Philosophy and goals

Inspired by Marcus Garvey, the Black Guerilla Family (BGF) characterizes itself as an ideological African-American MarxistLeninist revolutionary organization composed of prisoners. It was founded with the stated goals of promoting black power, maintaining dignity in prison, and overthrowing the United States government. The BGF's ideological and economic aims, collectively known as "Jamaanomics", are laid out in the group's Black Book. Contemporarily, the group engages in primarily criminal activity with rival gangs rather than political activity.

History
The Black Guerrilla Family was founded by George Jackson in San Quentin State Prison during the Black Power movement.

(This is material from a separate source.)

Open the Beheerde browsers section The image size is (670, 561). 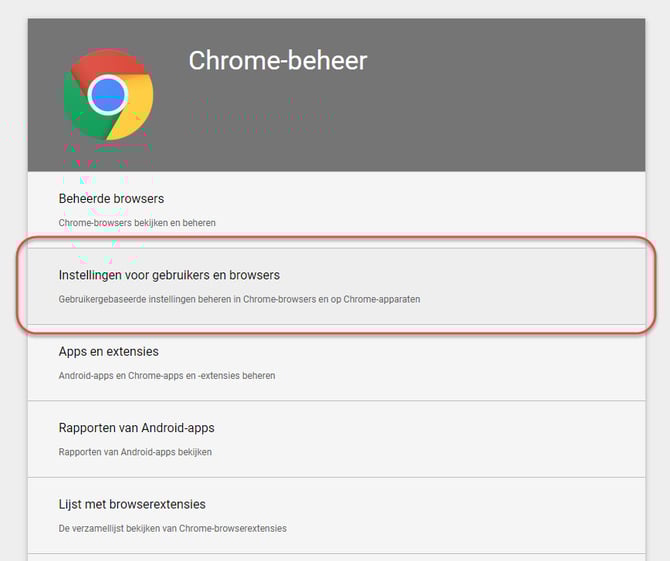(111, 199)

Fay Stender attempted murder
In 1979, former BGF lawyer Fay Stender was shot five times by recently paroled Black Guerilla Family member Edward Glenn Brooks for Stender's alleged betrayal of George Jackson. Brooks forced Stender to state: "I, Fay Stender, admit I betrayed George Jackson and the prison movement when they needed me most" just before he shot her. Stender was left paralyzed below the waist by the assault and in constant pain. She committed suicide in Hong Kong shortly after she testified against Brooks.

Huey P. Newton murder
On August 22, 1989, co-founder and leader of the Black Panther Party for Self Defense, Huey P. Newton was fatally shot outside 1456 9th St. in West Oakland by 25-year-old Black Guerilla Family member Tyrone Robinson. Relations between Newton and factions within the Black Guerilla Family had been strained for nearly two decades. Many former Black Panthers who became BGF members in jail were disenchanted with Newton for his perceived abandonment of imprisoned Black Panther Party members. In his book, Shadow of the Panther, Hugh Pearson alleges that Newton was addicted to crack cocaine, and his extortion of local BGF drug dealers to obtain free drugs added to their animosity.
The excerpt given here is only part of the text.